1

16 2 0
                                    

💋

El mundo había cambiado, o al menos, eso parecía a simple vista. Las guerras habían cesado, y los países, uno a uno, comenzaron a renacer de entre los escombros de sus propias ruinas. El planeta, quebrado y roto por siglos de conflicto, parecía haber encontrado un nuevo curso. Sin embargo, al observar de cerca, poco había cambiado en realidad.

El ser humano seguía siendo tan corrupto, tan nefasto y arrogante como siempre lo había sido. Las ambiciones no habían desaparecido; simplemente se habían transformado.

Aún así, el mundo no se extinguió. De alguna manera, prosperaba. Quizás era la pura fuerza de la voluntad humana, o tal vez, una intervención divina más allá del entendimiento. Nadie lo sabía con certeza.

El futuro seguía siendo incierto, y aunque la guerra había terminado, la verdadera batalla seguía librándose en los corazones de los hombres.

—¡Rápido, Galia! —gritó el hombre con una voz áspera y autoritaria.

Joshua, el líder de un imperio millonario, se impacientaba. Era un hombre que había ascendido a la cima destruyendo vidas, pisoteando a quienes se interponían en su camino, y asegurando su reinado con actos crueles e injustos. Un nuevo rico, sí, pero uno que sabía cómo jugar el juego del poder.

—Voy, padre —respondió Galia, con voz temblorosa mientras se apresuraba a obedecer.

Pero antes de que pudiera dar otro paso, sintió un tirón violento en su cabello.

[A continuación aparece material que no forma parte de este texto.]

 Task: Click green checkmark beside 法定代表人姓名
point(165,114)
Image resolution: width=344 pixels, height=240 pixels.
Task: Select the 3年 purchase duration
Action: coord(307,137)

Elena, su madre, una mujer imponente y feroz en el mundo de los negocios, la había agarrado con fuerza.

—¿Qué te dije? —rugió Elena, mientras tiraba del cabello de la chica—. ¡Que te apresures! ¿Y dónde está tu hermana?

Galia apretó los labios, intentando no llorar por el dolor.

—No lo sé —dijo, intentando que su voz no temblara—. Ella dijo que vendría…

Elena soltó el cabello de Galia con un gesto de desprecio, frustrada.

—¡Maldición, busca a Míriam, ahora! —gritó Elena.

Galia solo asintió, acostumbrada a obedecer, y salió apresuradamente a buscar a su hermana. Era siempre lo mismo. Galia, como una sombra, debía estar detrás de Míriam, vigilando cada uno de sus pasos. Eso le había enseñado su madre. "Eres solo eso", le repetía Elena. "Una sombra".

Con rapidez, Galia comenzó a preguntar a los empleados por el paradero de Míriam, pero como de costumbre, la ignoraron.

Sin embargo, una criada, con cierta piedad en sus ojos, le indicó que Míriam se encontraba en la casa del Patrón.

El Patrón... Un hombre que incluso superaba a su padre en poder y autoridad. Su influencia parecía ilimitada. Para muchos, era casi como un sacerdote; su voz tenía el peso de un dios entre los hombres, y su voluntad se cumplía sin preguntas. Nadie se atrevía a desafiarlo. Tal era el Patrón.

Con el corazón acelerado, Galia caminó hasta la imponente mansión del Patrón. Era una construcción majestuosa, casi intimidante, rodeada de jardines perfectamente cuidados y escoltada por guardias que vigilaban cada movimiento. Al acercarse, pudo ver que el Patrón estaba hablando, su discurso cautivando a una multitud que lo observaba con devoción, como si cada palabra suya fuera una revelación.